Time Lapse Comet NEOWISE

July 30, 2020 at 6:41 pm (California, Nature, Nature photography, Night Sky) (, , , , , )

Comet NEOWISE put on quite a show in the Eastern Sierras July 18-20, 2020. My time lapses consist of dozens of still photos put into a video editor, then sped up about 2000 percent.

Because each exposure is 8-10 seconds, and the intervals are 15 seconds, the transitions are not smooth as they would be with professional astrophotography equipment. But they are still revealing. There was a lot of airplane traffic, and even a flyby of the International Space Station, which is the brightest streak. This was from my third night on the road at the Alabama Hills, Lone Pine, California.  I used the tungsten white balance setting to record a more natural looking blue sky.

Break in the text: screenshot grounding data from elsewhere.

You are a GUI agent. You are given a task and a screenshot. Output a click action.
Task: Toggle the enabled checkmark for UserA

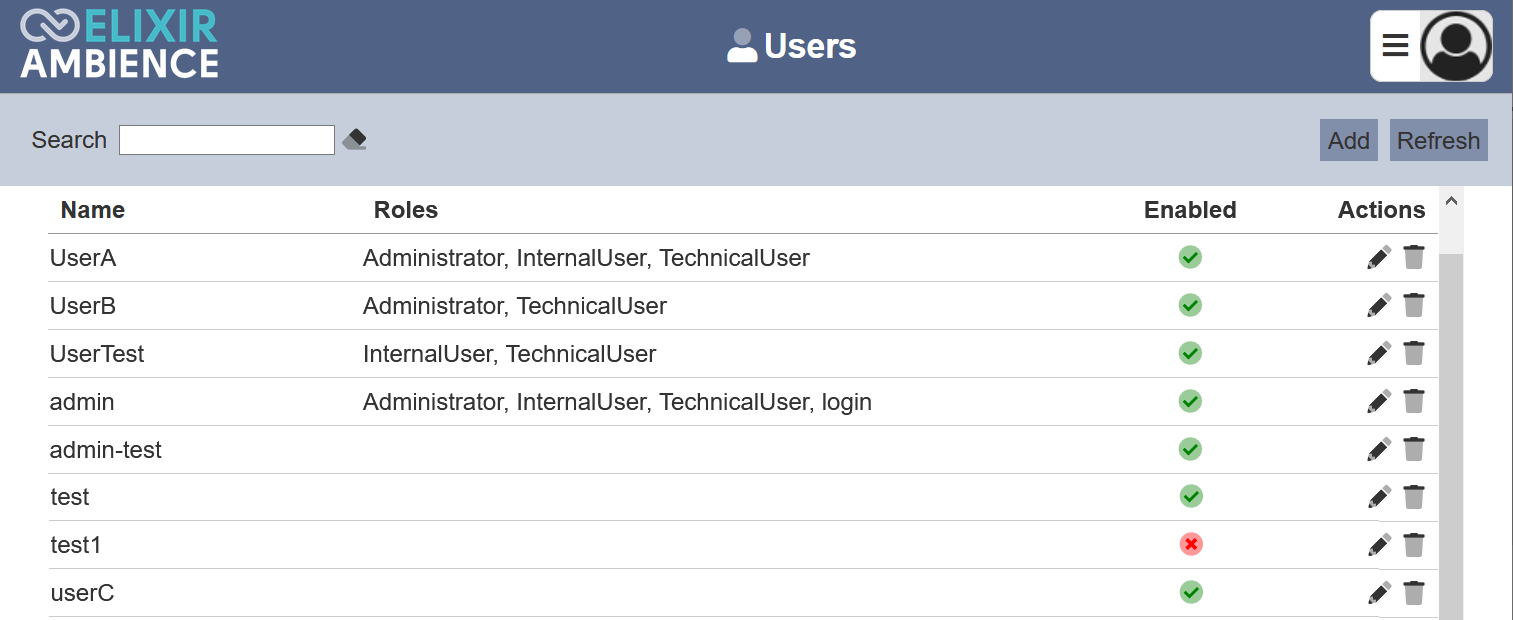click(x=1190, y=257)
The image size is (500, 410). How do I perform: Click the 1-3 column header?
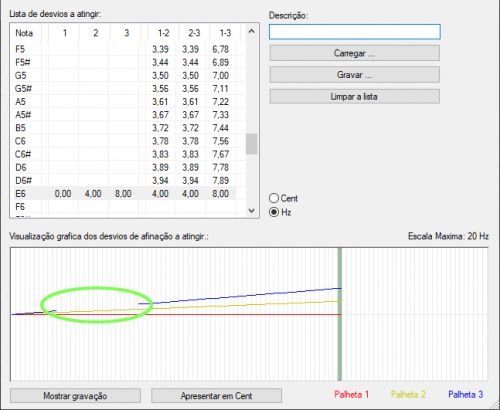click(225, 33)

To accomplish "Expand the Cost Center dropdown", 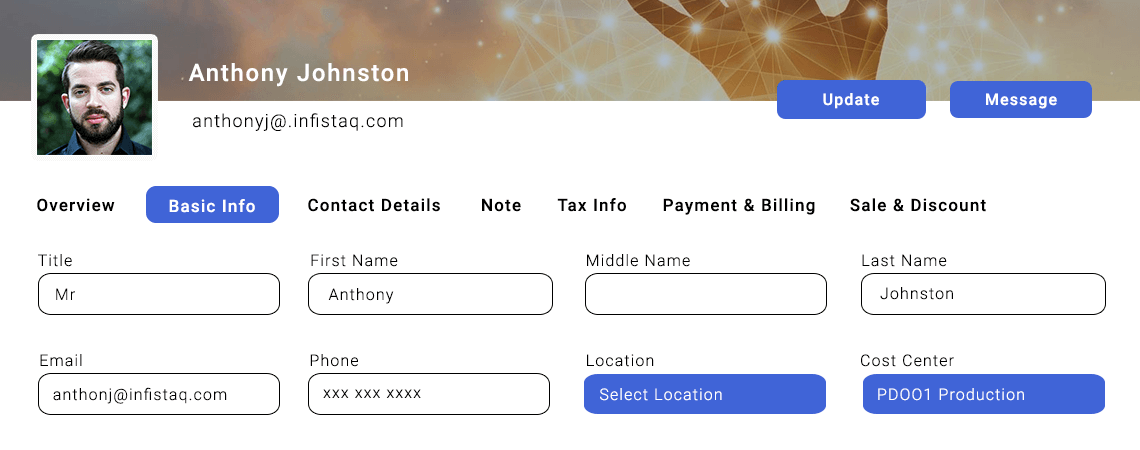I will coord(983,394).
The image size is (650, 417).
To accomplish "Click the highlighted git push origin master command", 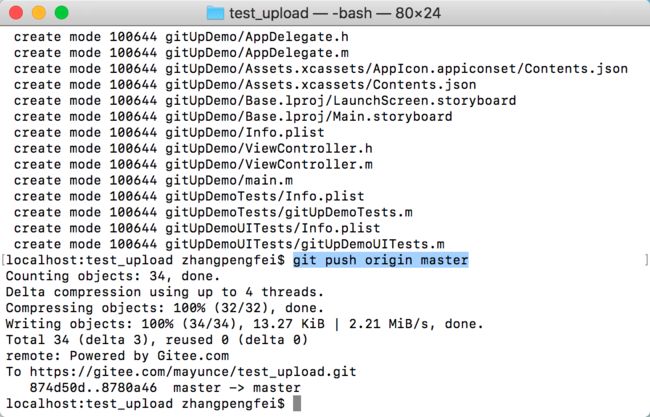I will 381,260.
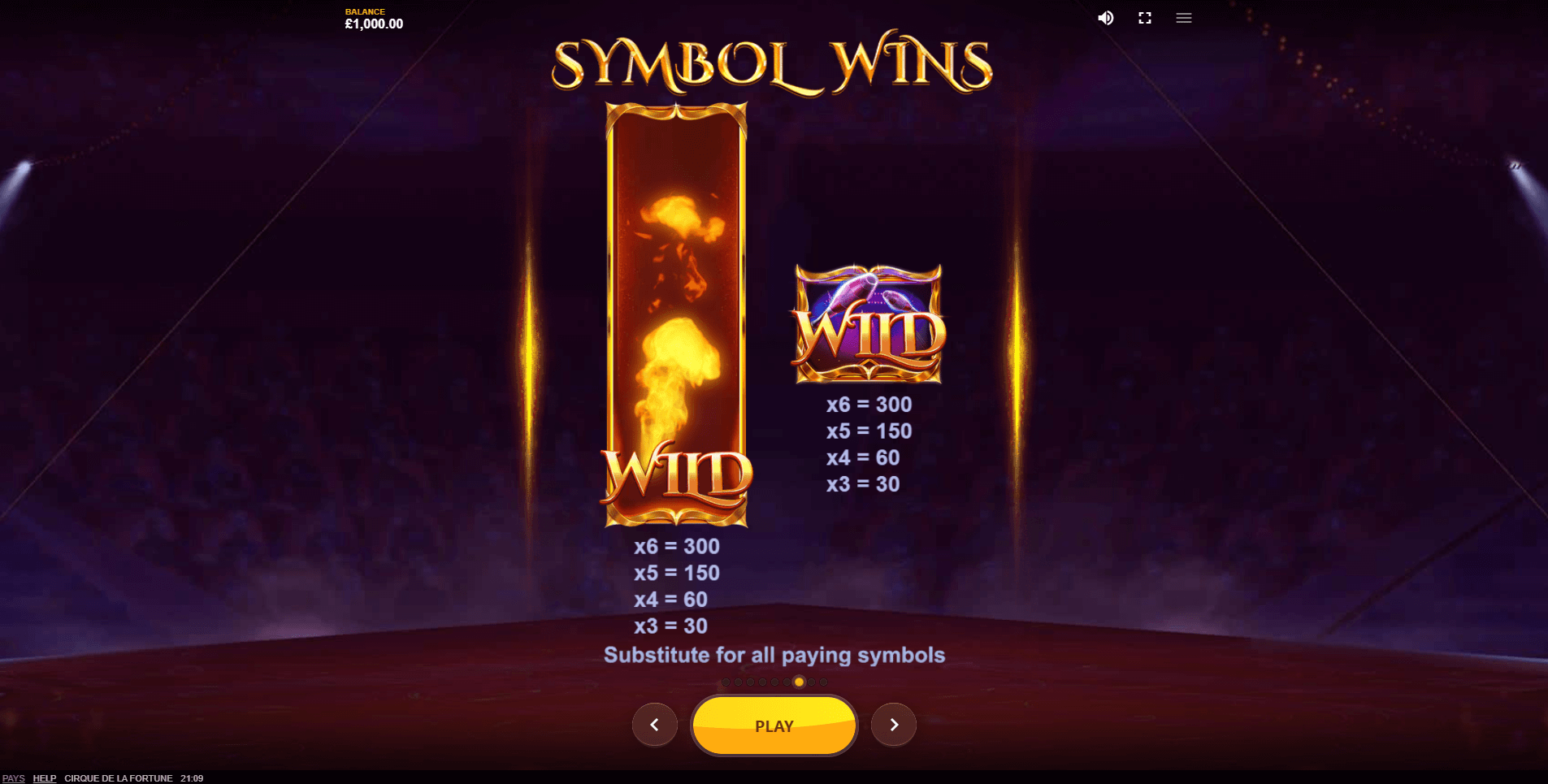
Task: Select the first pagination dot
Action: (x=726, y=682)
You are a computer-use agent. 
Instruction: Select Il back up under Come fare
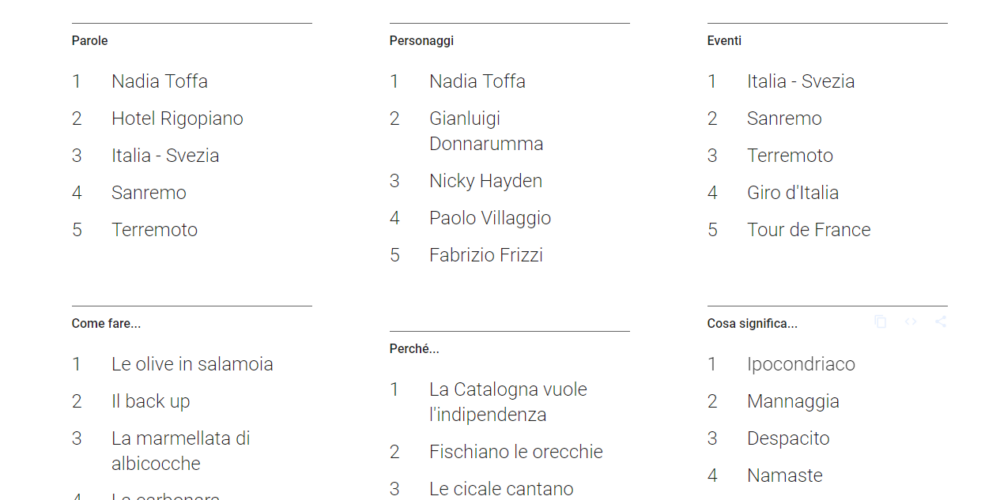pyautogui.click(x=151, y=402)
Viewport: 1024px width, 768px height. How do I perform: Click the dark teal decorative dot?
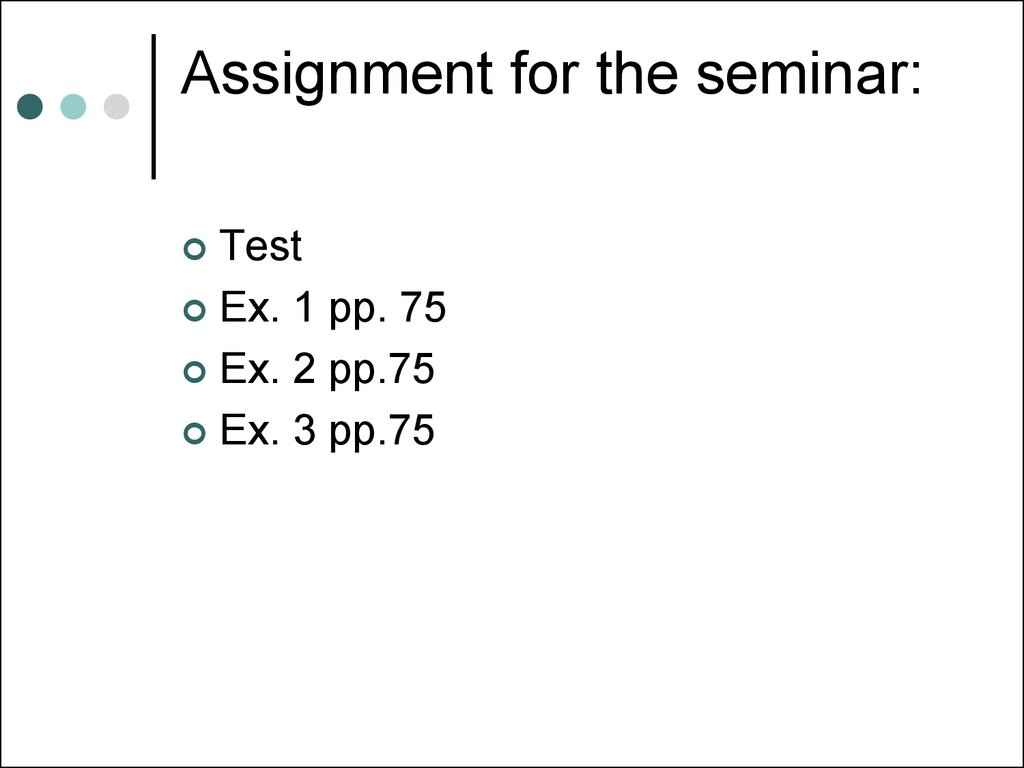30,106
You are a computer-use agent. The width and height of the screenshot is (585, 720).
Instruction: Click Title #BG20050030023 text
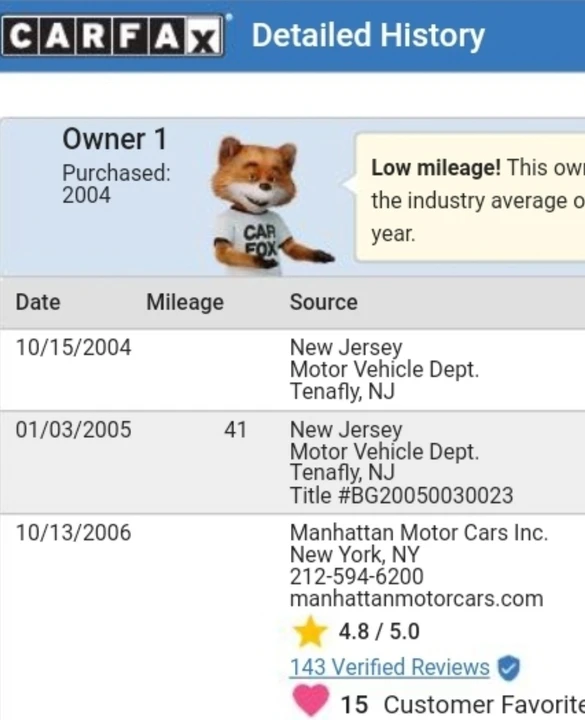pyautogui.click(x=401, y=495)
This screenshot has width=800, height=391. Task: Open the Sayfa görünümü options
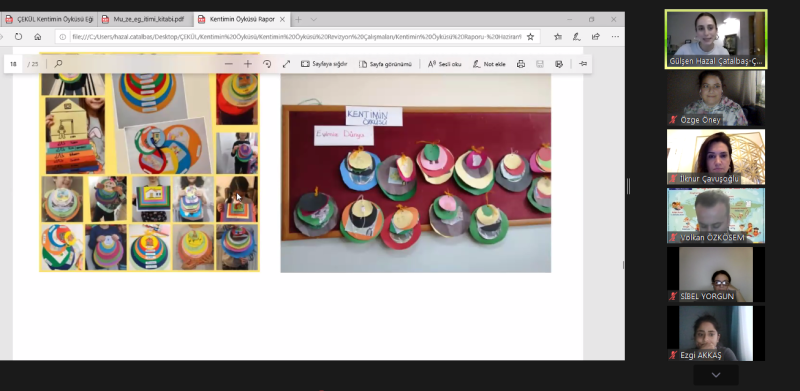click(385, 64)
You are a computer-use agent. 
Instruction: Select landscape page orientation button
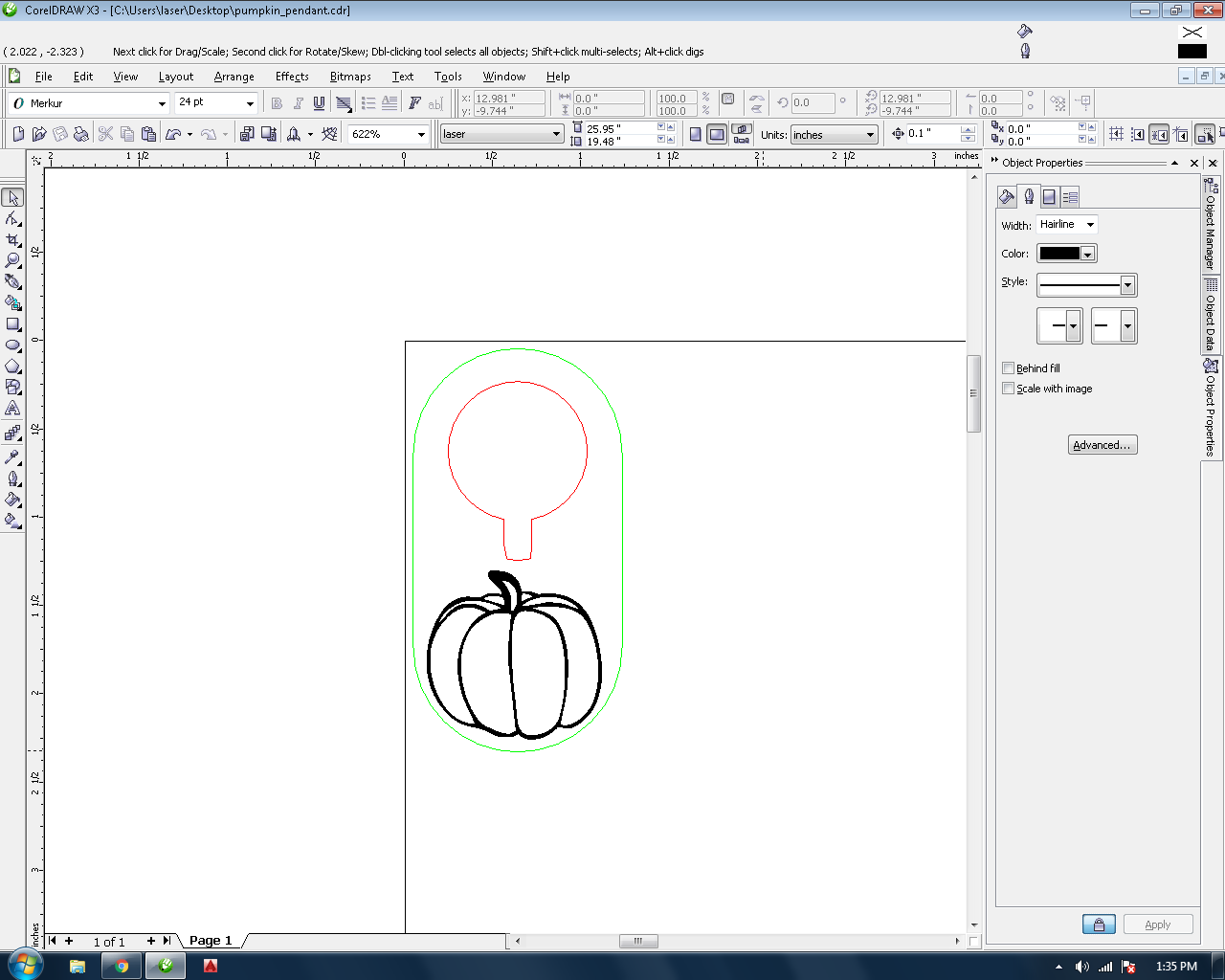point(717,134)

There was no moon so it made for spectacular Milky Way photography as well. Oddly there aren’t nearly so many airliner streaks. The white balance was set on sunshine.

On the second night of my mini-road trip, I went to Mono Lake, as I had seen some amazing photos of the comet with the otherworldly tufa formations. But the sky was so cloudy I thought I’d have a better experience just camping on a hillside on forest service land and seeing if the sky would clear. I was all by myself, save a few singing coyotes, and it was lovely. However, the clouds only partially cleared for a few minutes before shrouding the comet again.

It was an amazing experience in an amazing place. So long, NEOWISE. See you in 6,800 years or so.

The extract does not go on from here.